“You need to cut off the remaining stalk, that will just drain it’s energy.”
This was the response of the wise plant lady at the Farmer’s Market this morning. I was feeling a little down and decided I needed some fresh cut flowers to treat myself. While I was paying for the flowers, I noticed a whole row of potted succulents at the check out.
Sidebar, I love plants. They usually do pretty well under my care, however I am not a plant person. I mostly am just nice to them and water them at regular intervals. I tell them they are pretty and how great they are doing.
I have no knowledge of plants; I don’t read plant books, and I am mostly just winging it.
Succulents, which are in theory, the easiest to take care of because they require little to no attention.
Little to no attention is not my speed.
And as a result, many a succulent has died under my care because I overdo it. I have learned to pump the brakes with the succulents and I do not buy them. Any succulents that I have were left here by my daughter and now they are mine.
Back to the Farmer’s Market. I was asking the nice lady about this succulent I have at home that is living its best succulent life. It has this big shoot coming out the top and of late is actually growing a whole new plant off of this shoot.
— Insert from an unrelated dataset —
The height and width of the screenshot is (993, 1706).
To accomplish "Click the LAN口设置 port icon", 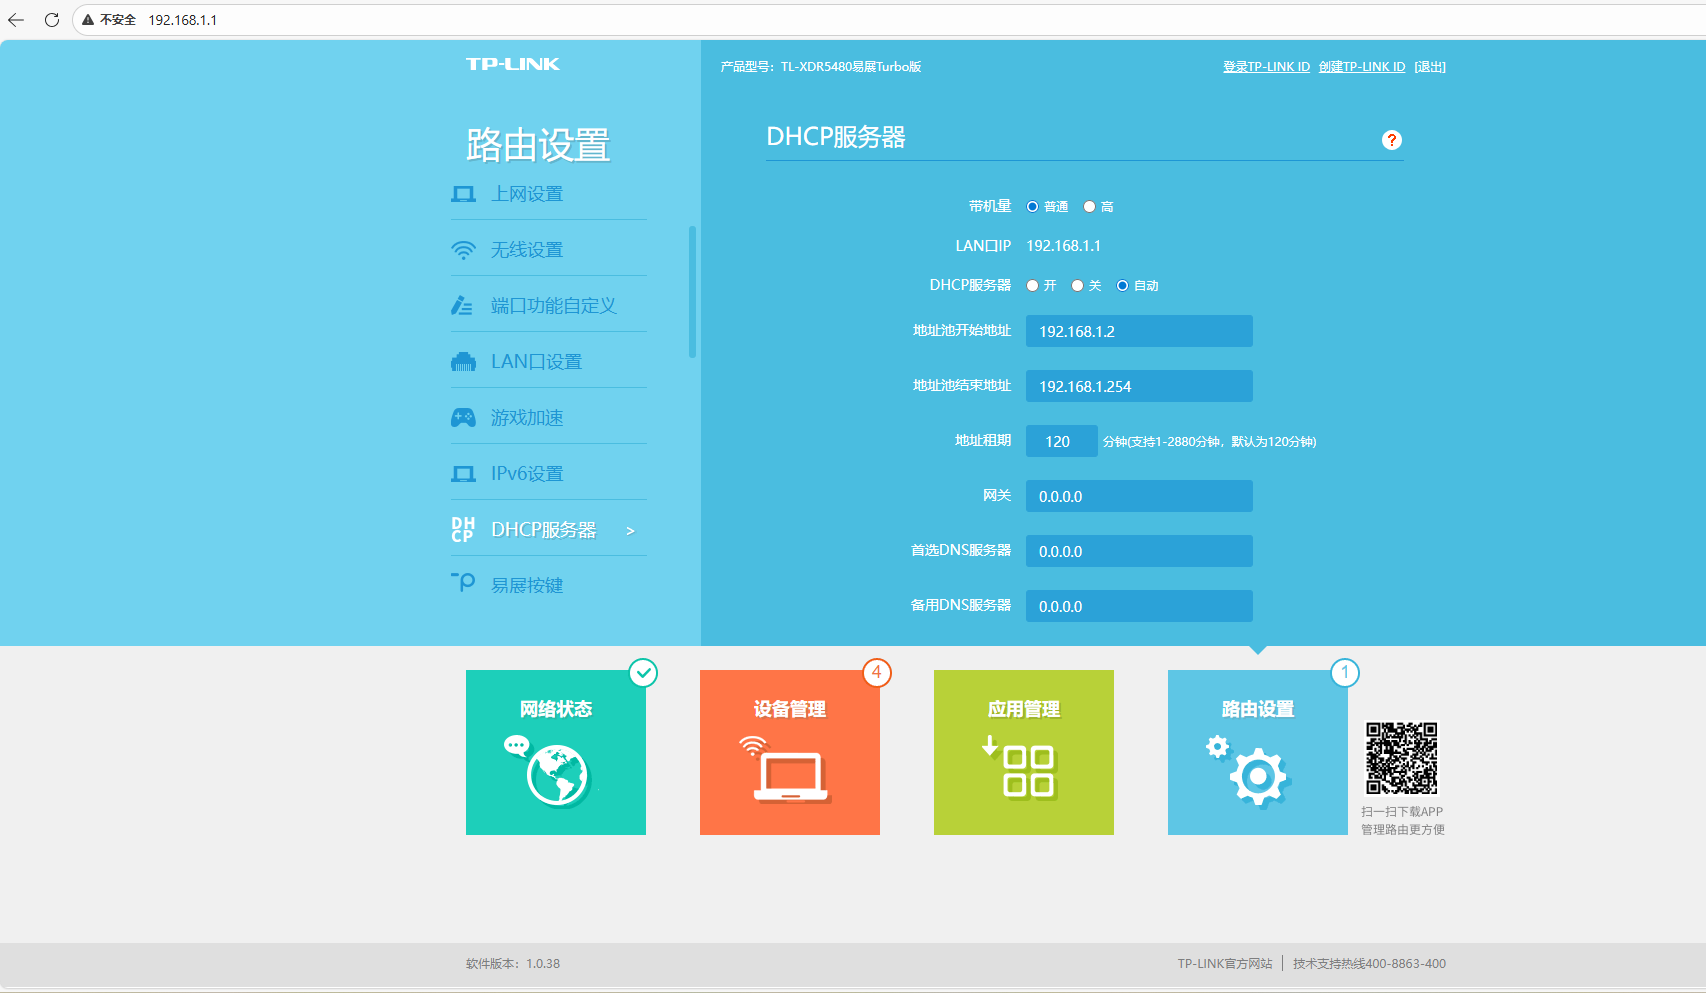I will coord(463,362).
I felt like this new plant needed some space of its own but I had zero idea how I would go about this and so I asked.

She advised me to put the new plant in dirt. Duh. I get it. She advised me that it would grow its own roots once it had some dirt to land in. This makes sense.
And then she said, “You need to cut off the remaining stalk, that will just drain it’s energy.”
This all tracks.
An hour or so later I am having a conversation with my daughter, the succulent abandoner, and I relayed this story since it was at some point her plant.
As soon as the words left my mouth, I had an epiphany.
“You need to cut off the remaining stalk, that will just drain it’s energy.”
Again, duh.
Part of my general malaise that prompted me to purchase my fresh cut flowers at the Farmer’s Market was brought on by an old situation that keeps rearing its ugly head.

I keep missing the memo on this situation.
And yet every time it happens I get mad. Well sad, because you know that mad is really sad’s bodyguard.
I had already hashed this old story out with my husband earlier in the morning. The thing that keeps upsetting me is really rooted (no pun intended) deeply in my childhood. I was able to tell him a story that was closely related to the one that was bothering me today and I think I choked up a little.
I know from years of EMDR counseling and trauma research that if something old makes you cry in the moment, you have not worked through it. It is alive in your body somewhere creating havoc as old stuck emotions do.
Another sidebar, the way our brains work is that things we have not processed live in the short-term memory. We replay the narrative repeatedly until such time that we can process it and it becomes less triggering or upsetting. It then can move into the long-term memory and go to sleep. For any mental health professionals reading this, please feel free to correct me but I trust I got the gist.
We need to cut off the remaining stalk because it is a waste of energy for the main plant.
In Christy speak, we need to put the old stuff to bed because it is taking up valuable space in your life. It is draining unnecessary energy away from you and the growth you have yet to do.
In the readings I do with clients, I see a set of common symbols. It helps me learn the spirit lingo so I keep track of these.
One such symbol is the spider web. During readings, I see people stuck in the spiderweb. They are frozen in time, waiting for an old spider (aka a threat) to come get them. Only the spider in question is dead and they are no longer in danger. They are unable to break free however and it jacks things up for them energetically. We get stuck in patterns energetically. It’s part of how we are made as people.
This symbol comes up all the time.
We all go through this at some point in time.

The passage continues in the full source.